Postgraduate Training in Joint Surgery: The Role of Scientific Societies
18 December 2017 (online)
This issue of Joints includes an article by Losco et al, entitled “The Use and Effectiveness of the Cadaver Lab in Orthopaedic and Traumatology Education: An Italian Survey,” which deserves particular attention.
Losco et al have conducted an interesting survey study investigating the use of cadaver laboratories in post-graduate orthopaedic training in Italy. All orthopaedic residents and trainees who attended a cadaver laboratory organized by the Società Italiana del Ginocchio Artroscopia Sport Cartilagine Tecnologie Ortopediche (SIGASCOT) between 2013 and 2016 were asked to complete a survey on the availability and current use of cadaver laboratories in the training of orthopaedic residents and trainees. Of all those who completed the interview, 44.3% had attended one or more cadaver laboratory sessions focusing on the lower limb, while 52.7% had attended one or more dealing with the upper limb.
The answers they gave revealed a remarkable level of interest in and enthusiasm for this type of training; in particular, the participants considered it particularly useful for improving knowledge of the surgical anatomy (55.7%), surgical techniques (45.7%) and surgical instruments, particularly arthroscopic ones (44.4%). Over 60% of the participants felt that it had improved their surgical skills, enabling them to proceed more confidently and safely in the operating room and reducing their fear of encountering intraoperative complications.
Postgraduate surgical training courses, which in Italy are performed within the residency schools, and therefore under the responsibility of the directors of these schools, often fail to adhere to an adequate theoretical and practical teaching program, due to logistical deficiencies and a shortage of staff able to lead training activities. Therefore, the directors of these graduate schools today face tough challenges as they seek to address the substantial knowledge and experience gap of trainee medical specialists.

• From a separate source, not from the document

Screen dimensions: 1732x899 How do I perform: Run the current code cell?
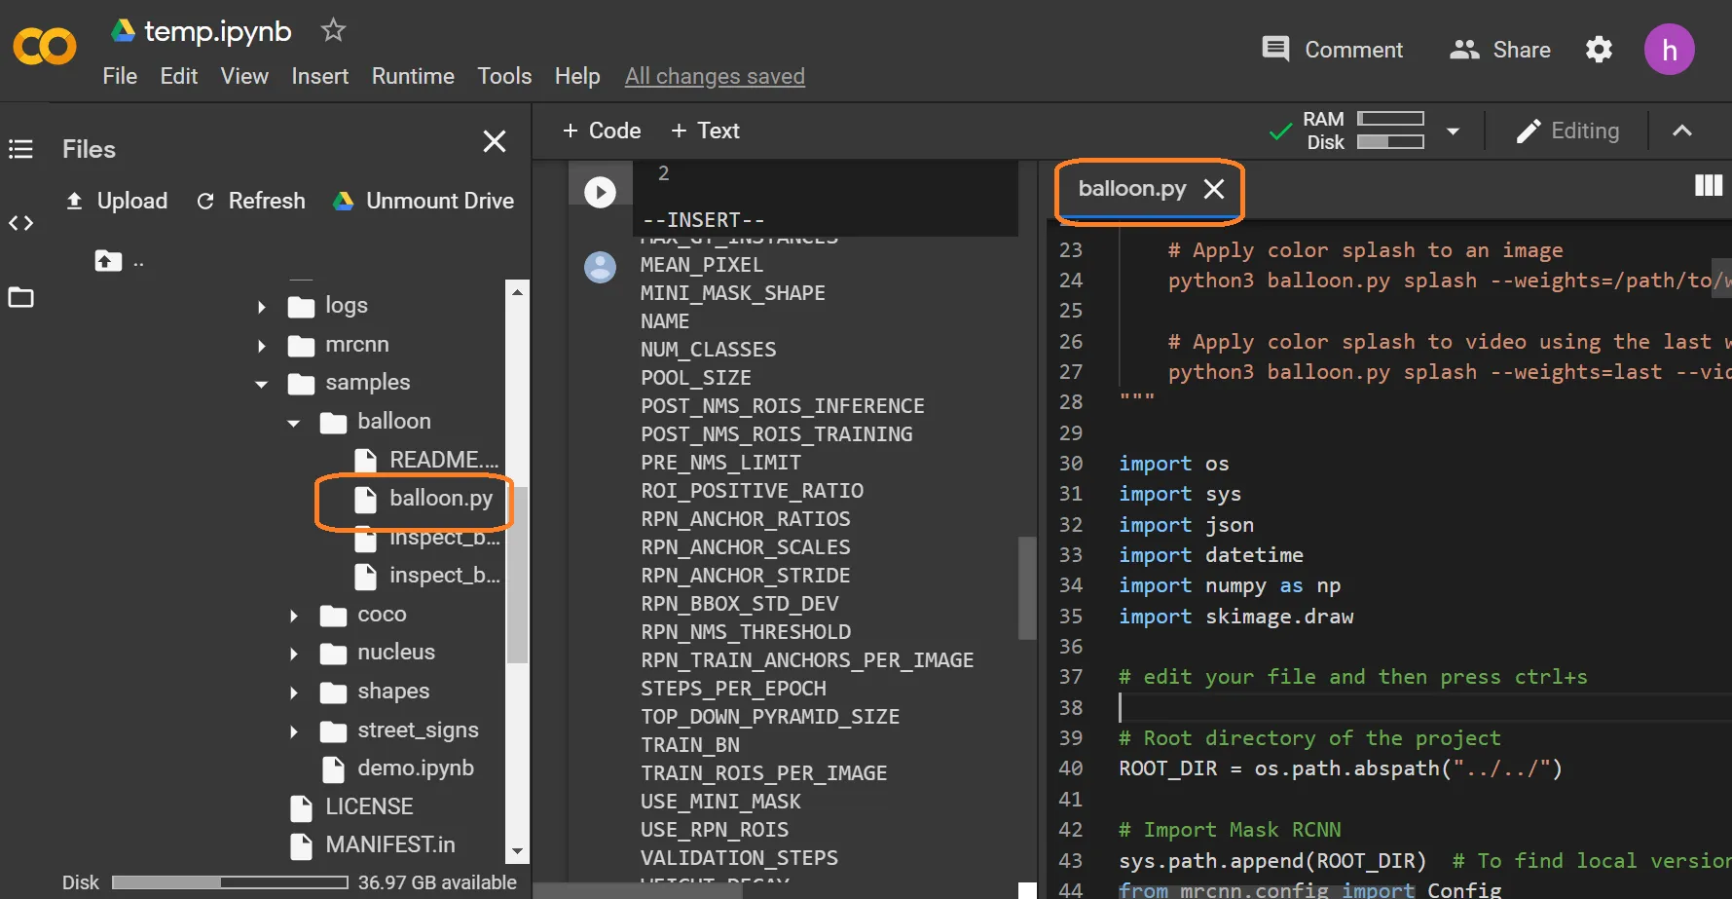point(600,192)
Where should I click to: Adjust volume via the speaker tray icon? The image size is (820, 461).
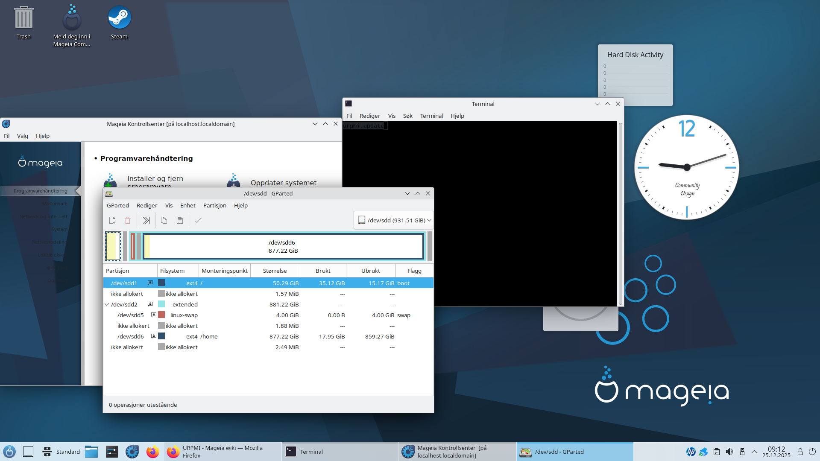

Indeed, young trainees, on completing their course of surgical training, often express some concern about their level of autonomy and about whether their training has been sufficient to allow them to rise to the challenge of practicing their profession independently. For this reason, they welcome additional training initiatives, especially if they also involve practical training, such as cadaver laboratory sessions.
In 2013, the Institute of Medicine (IOM) in the United States proposed a radical change in practical medical-surgical training, suggesting that the focus be shifted away from a training pathway-based approach, which might involve evaluation based on the duration of training and on the number of operations performed, in favor of a results-based approach that, instead, takes into account the skill acquired by the trainee and the result obtained (or predicted) from a treatment performed (or suggested). This change effectively revolutionizes the methods of delivering training activities, making them oriented toward achievement of the final objective (a correct diagnosis and satisfactory treatment outcome), and the methods of verifying learning, which need to be able to estimate, qualitatively and quantitatively, not only the theoretical knowledge acquired by the trainee (as has been the case to date), but also his/her practical skills. To this end, numerous skill level assessment processes and instruments have recently been proposed in the field of orthopaedics, particularly in the setting of joint surgery. Some of these concern the modality for performance evaluation (virtual reality settings, plastic models, or cadaver laboratories), while others consist of evaluation tools (rating scales or checklists), which may be generic or concern specific diseases, anatomical districts or surgical procedures.     This is a vast area of investigation and of research applied to education, and, providing it is underpinned by rigor and scientific method, it could revolutionize the process of medical training. Particularly in countries like Italy, whose current (unsuccessful) training model still needs to be overcome, now is an ideal time for scientific societies to spearhead the development of a new training approach that will allow medicine, both public and private, to be more effective and less expensive, to the satisfaction of everyone concerned, patients and healthcare professionals alike.